Rivian (RIVN 3.14%) is an exciting story stock, and the story is getting better every day. That said, it is an aggressive investment that only growth-minded investors will want to buy. Here's what you need to know before you buy Rivian, noting that more good news could drive the shares higher over time. And, thus now, while the stock is still in the dumps, could be the time to buy like there's no tomorrow.
What does Rivian do?
Rivian makes all-electric trucks for both commercial (delivery trucks) and personal use (pickups). It is still building out its business, so there's a lot of red ink today. However, the company managed to turn a gross profit in the fourth quarter of 2024 and in the first quarter of 2025. That means it made more selling its trucks than it cost to build them, which is an important step on the way to turning a profit on the bottom line.

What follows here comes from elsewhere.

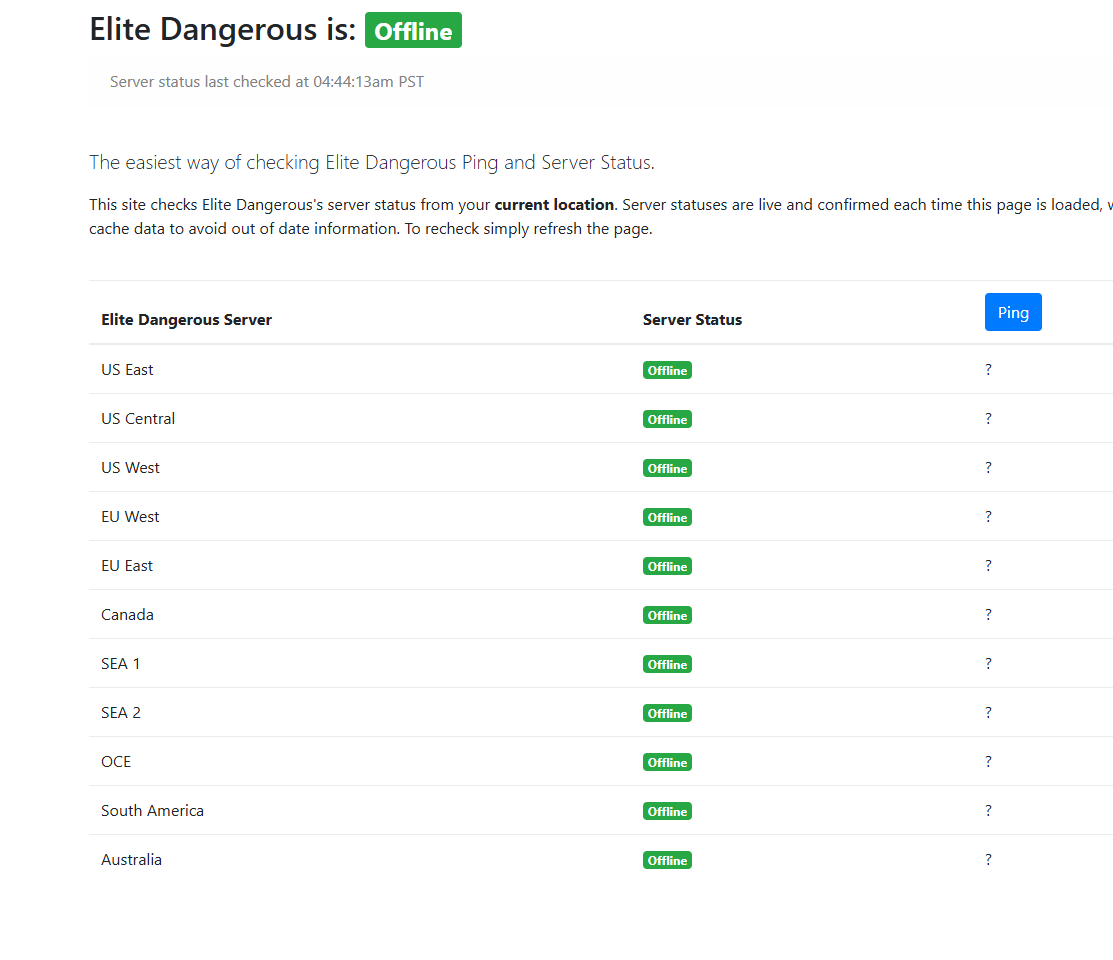The height and width of the screenshot is (960, 1113).
Task: Click the US East Offline status badge
Action: click(x=667, y=370)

Image source: Getty Images.
If you are looking at Rivian today you are hoping you can catch a little of the lightning that Tesla (TSLA 1.31%) generated. The electric vehicle (EV) market has changed greatly since Tesla basically created it, so the competitive landscape is a lot more fierce. But Rivian looks increasingly like it may end up a winner. Here are three key reasons to like the stock.

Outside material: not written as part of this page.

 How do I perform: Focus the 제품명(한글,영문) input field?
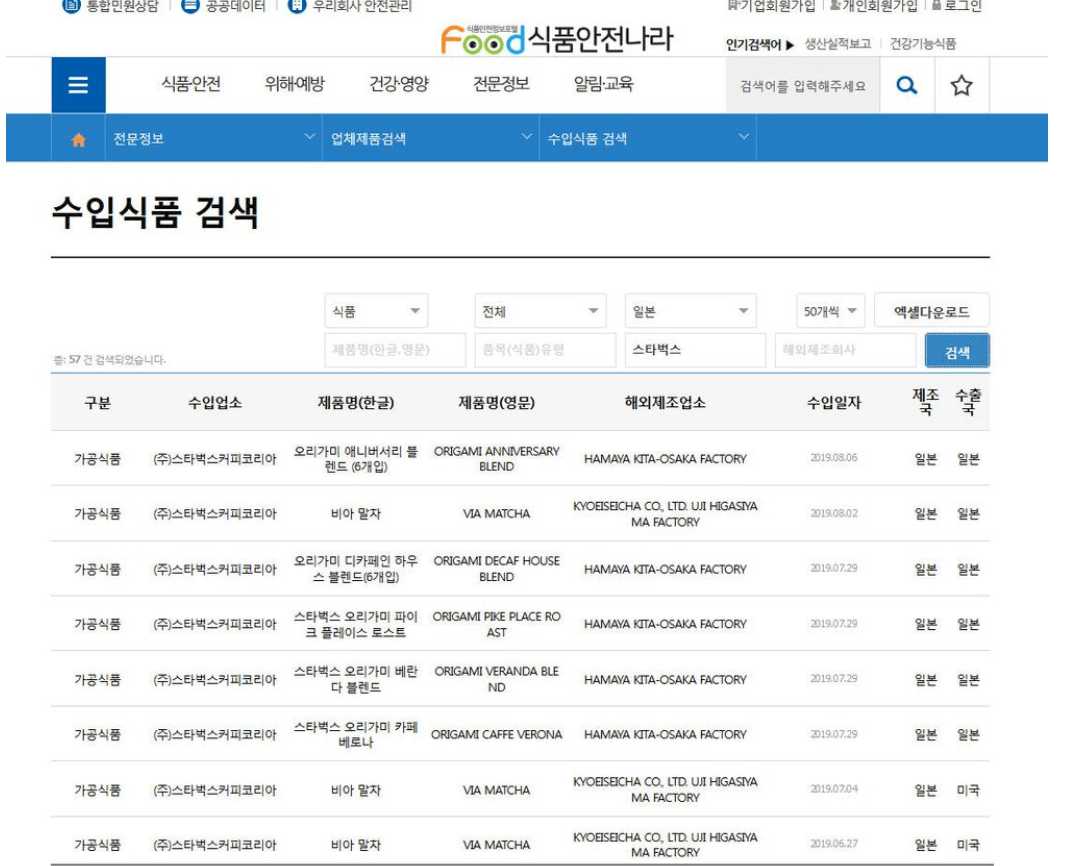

1. Rivian has big partners
Tesla set out on its own to prove that EVs were a viable product. Rivian isn't taking that approach. It is partnering with big-name companies to help support its business as it looks to break into the auto sector. Early on it teamed up with Amazon (AMZN -0.67%) to build delivery trucks. That provided funding for the ramp-up of Rivian's business. More recently it has partnered with Volkswagen, which is providing cash in exchange for the ability to use Rivian's technology in its own vehicles.
Ultimately, these relationships give Rivian valuable access to capital and customers. This provides it with a strong foundation for building out its business over time. And that means this business has a stronger foundation than you might think given the still relatively early start-up nature of the operation.
2. Rivian has already scaled up
Breaking into the auto sector is hard, at least partly because of the capital-intensive nature of the business. Put simply, it costs a lot of money to build a car factory. And building it is just the start, given the massive complexity of building a car. Rivian has proven it can build a large auto factory, with the company expecting to deliver as many as 46,000 vehicles in 2025.
In fact, a key focus now is on improving the production process. That has meant taking a breather on the production growth side of things, but cost cutting and streamlining allowed Rivian to turn a gross profit. And the knowledge it gains from this effort will help it as it expands its production in the future.
3. Rivian is working on a mass market truck
That brings Rivian's story to the R2 truck, which it hopes to introduce in the first half of 2026. Right now, Rivian's consumer trucks are very expensive, which limits the number of likely buyers. The R2 is going to be more affordable, and the hope is that the truck will attract mass market customers.
This is the exact approach that Tesla took with its vehicles. And the introduction of a mass market vehicle proved to be an important growth driver for Tesla. It could do the same thing for Rivian, and the inflection point looks like it might be right around the corner.
Rivian is still well off its highs
Rivian's stock price is down around 90% from the highs it reached after its initial public offering in 2021. Back then, EV stocks were hot. They are not hot now, but that could be an opportunity for more aggressive investors. Indeed, a lot of EV companies have fallen by the wayside, but Rivian keeps trucking along.
And it looks increasingly like it will be an industry survivor, given its big partnerships, the scale it has achieved, and the important new vehicle launch it has coming up. If you can handle buying an upstart business in a competitive industry, Rivian might be a good fit for your portfolio.